## To do
Take the line that contains "Image resolution: width=1242" and every line after it in the material below, and quote them exactly.

## Records supplied
········

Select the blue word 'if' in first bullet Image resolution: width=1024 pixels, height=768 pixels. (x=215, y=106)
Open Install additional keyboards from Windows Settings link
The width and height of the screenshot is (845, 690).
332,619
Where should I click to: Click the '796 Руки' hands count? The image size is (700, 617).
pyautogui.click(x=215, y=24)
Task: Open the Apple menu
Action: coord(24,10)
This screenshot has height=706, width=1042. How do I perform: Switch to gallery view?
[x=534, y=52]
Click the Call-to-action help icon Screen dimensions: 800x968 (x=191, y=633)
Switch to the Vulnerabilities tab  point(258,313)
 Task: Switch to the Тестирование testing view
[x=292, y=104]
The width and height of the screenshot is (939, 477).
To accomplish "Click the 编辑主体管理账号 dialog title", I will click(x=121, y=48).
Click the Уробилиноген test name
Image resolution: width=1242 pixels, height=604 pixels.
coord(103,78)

········

## Solution to the exercise
Image resolution: width=1242 pixels, height=604 pixels.
coord(103,78)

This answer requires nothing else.